Meet Marianne Roux, our Woman In Focus…

What is your current role?

I have a portfolio life – I have two roles. One is as a Professor or Practice in Executive Education at Monash Business School and the other is as Head of Consulting for Cirrus in Asia Pacific. The two organisations work closely together to bring world class Leadership and Talent solutions to the region. I also hold two Not for Profit Board Director roles at the Edmund Rice Foundation of Australia (ERFA) and YGAP.

These roles are critical for me to “give back” as ERFA runs schools in Africa and the Pacific and YGAP develops entrepreneurs in Africa, Australia and Bangladesh. Finally, I founded the Coalition of Female Social Entrepreneurs in order so support Immigrant women that are starting social enterprises.

How did you get started in your career?

Education is critical and continuous sharpening of your skills and relationships – I started with a Masters in Organisational Psychology and as a management consultant. The qualification gave me a sound behavioural understanding of individuals, teams and organisations and the management consulting roles gave me great skills in business development, project management, team work and various methodologies. It also gave me early exposure to various industries and international work.

What is your career story?

It is not a neat story at all – I took opportunities and challenged myself every step of the way – I wanted breadth and depth and followed my passions and interests. I started in consulting, then as Head of Change and HR, then as a Business School lecturer and running my own consulting firm and then back to consulting, an HR Head role and now again as Professor in a Business School and Head of Consulting for a global firm.

Who are the people that have influenced your career so far?

There are so many. In terms of developing my purpose and passions for leadership development it was Nelson Mandela and Desmond Tutu showing me what incredible leadership could look like.

My father was a banking and telco Executive as well as an entrepreneur and turnaround consultant – he instilled a deep sense of business in me as well as confidence that I could become anything I wanted to.

My social justice passion was inspired by my older brother who tirelessly fought for human rights in South Africa and my good friend Pat Pillay who runs LifeCo in South Africa – one of our most successful social enterprises.

Finally, I worked with beautiful and supportive women as associates in South Africa, Ntombi Langa-Royds and Dr. Caren Scheepers who worked alongside me and furthered my growth and interest in developing women.

What are your greatest career achievements so far?

Being a Human Resource Executive at 29 years of age, successfully re-establishing myself in a new country and being a Professor and Head of Consulting in something I love.

What have been your biggest career challenges?
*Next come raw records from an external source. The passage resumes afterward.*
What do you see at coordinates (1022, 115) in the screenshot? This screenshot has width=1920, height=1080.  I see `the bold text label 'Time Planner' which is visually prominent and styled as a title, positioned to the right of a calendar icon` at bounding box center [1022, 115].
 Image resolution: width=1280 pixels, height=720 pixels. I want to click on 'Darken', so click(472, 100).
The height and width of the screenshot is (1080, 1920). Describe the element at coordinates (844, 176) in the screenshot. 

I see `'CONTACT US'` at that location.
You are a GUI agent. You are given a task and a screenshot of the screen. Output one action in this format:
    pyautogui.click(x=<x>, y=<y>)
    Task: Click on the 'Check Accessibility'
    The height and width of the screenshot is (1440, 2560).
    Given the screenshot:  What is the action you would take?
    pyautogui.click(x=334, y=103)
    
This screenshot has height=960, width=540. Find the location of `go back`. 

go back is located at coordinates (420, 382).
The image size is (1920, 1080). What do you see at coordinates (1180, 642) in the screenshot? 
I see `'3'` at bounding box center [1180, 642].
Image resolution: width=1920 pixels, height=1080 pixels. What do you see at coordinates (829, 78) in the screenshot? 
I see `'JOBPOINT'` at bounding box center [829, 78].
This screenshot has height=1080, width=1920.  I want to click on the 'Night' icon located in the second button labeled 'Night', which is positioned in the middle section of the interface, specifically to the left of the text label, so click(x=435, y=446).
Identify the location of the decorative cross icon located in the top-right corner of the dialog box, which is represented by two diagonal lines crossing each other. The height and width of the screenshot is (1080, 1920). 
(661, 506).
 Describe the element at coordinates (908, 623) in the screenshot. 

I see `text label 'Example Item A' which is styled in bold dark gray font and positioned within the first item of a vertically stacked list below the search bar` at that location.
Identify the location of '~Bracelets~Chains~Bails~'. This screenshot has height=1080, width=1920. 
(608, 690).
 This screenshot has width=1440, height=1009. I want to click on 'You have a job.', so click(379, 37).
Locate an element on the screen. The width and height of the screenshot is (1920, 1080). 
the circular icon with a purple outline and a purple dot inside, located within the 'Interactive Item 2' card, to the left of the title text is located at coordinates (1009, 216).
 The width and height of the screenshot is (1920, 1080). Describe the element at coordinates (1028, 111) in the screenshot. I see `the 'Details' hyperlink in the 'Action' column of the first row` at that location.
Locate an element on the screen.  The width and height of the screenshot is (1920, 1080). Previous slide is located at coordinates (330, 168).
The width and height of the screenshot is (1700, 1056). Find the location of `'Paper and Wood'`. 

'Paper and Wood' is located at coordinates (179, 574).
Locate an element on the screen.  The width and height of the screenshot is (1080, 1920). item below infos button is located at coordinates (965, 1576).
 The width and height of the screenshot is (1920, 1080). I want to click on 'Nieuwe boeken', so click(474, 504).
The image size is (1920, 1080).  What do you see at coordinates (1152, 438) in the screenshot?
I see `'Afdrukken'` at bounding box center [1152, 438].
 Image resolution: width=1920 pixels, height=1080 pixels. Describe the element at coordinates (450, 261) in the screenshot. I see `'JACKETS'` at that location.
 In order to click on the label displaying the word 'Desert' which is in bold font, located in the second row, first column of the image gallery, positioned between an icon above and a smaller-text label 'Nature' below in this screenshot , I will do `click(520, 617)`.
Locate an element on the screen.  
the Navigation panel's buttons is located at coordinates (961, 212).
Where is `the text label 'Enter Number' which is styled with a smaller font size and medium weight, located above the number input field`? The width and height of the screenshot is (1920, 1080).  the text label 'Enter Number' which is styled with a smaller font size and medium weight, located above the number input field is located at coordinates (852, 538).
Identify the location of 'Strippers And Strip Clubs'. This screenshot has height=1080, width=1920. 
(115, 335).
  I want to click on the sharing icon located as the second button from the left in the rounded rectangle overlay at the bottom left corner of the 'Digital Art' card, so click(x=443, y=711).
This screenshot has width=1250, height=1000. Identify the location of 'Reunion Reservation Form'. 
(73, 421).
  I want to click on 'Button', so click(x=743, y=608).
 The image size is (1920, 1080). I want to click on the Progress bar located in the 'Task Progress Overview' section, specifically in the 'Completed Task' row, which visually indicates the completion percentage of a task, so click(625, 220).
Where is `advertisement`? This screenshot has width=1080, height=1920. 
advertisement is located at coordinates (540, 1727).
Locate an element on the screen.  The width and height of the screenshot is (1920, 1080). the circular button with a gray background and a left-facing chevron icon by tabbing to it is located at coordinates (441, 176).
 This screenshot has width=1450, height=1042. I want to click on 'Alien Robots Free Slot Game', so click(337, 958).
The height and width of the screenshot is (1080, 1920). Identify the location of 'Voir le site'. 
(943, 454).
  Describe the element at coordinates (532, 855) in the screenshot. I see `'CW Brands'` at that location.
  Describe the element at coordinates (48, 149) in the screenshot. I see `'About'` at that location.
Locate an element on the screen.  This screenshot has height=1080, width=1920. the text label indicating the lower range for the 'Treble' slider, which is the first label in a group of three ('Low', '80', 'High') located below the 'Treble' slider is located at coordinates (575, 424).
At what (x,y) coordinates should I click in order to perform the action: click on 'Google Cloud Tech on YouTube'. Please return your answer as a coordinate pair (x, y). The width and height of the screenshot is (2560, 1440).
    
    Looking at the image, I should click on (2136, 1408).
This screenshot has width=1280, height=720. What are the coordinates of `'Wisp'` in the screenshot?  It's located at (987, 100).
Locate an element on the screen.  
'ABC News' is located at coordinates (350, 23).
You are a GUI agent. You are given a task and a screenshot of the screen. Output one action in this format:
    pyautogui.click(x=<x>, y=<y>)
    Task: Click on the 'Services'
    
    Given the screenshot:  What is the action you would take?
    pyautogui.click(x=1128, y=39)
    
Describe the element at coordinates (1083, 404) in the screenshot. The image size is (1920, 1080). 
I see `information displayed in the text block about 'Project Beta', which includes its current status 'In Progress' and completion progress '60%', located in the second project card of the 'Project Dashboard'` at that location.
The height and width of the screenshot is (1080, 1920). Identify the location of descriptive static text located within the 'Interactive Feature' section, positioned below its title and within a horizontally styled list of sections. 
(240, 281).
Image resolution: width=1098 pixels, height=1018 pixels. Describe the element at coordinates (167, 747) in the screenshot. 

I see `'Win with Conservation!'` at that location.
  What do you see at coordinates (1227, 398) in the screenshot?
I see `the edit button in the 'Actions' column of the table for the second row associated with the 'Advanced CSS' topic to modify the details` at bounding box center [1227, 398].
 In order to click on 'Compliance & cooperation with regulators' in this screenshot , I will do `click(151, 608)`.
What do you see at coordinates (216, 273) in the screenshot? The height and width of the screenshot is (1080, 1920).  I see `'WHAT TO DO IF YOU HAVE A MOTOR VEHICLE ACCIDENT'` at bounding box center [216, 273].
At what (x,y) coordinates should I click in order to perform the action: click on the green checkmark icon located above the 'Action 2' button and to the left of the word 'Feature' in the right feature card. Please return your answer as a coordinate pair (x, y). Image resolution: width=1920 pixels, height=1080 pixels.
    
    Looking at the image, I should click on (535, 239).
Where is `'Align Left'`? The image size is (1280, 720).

Working in sport – there was very little appreciation for senior women and a lot of threats and challenges. Also, no one in Australia being interested at all in anything I had done or achieved and constantly being told not to be a tall poppy. I also had a couple of failed small partnerships over the last few years working with people whose values or interests were not at all aligned with mine. These challenges really knocked my confidence, but I learnt a lot from all of them.

What are the 3 biggest career lessons you have learnt so far?

  • It is not about you, it is about your team, the organisation, the people you are facilitating – be fully present
  • Be politically savvy – not everyone has positive intent
  • You can create the career you want by focusing on your purpose, values and goals and building the skills and relationships required to make this a reality

What advice would you give women over 40 about their careers?

You have time. You can work until your 70. What are you going to do with the next 20 years. Don’t slack down now. Make those dreams come true. Understand you purpose, values, strengths and interests. Build those skills and relationships. Tell people what you want to achieve and ask for support.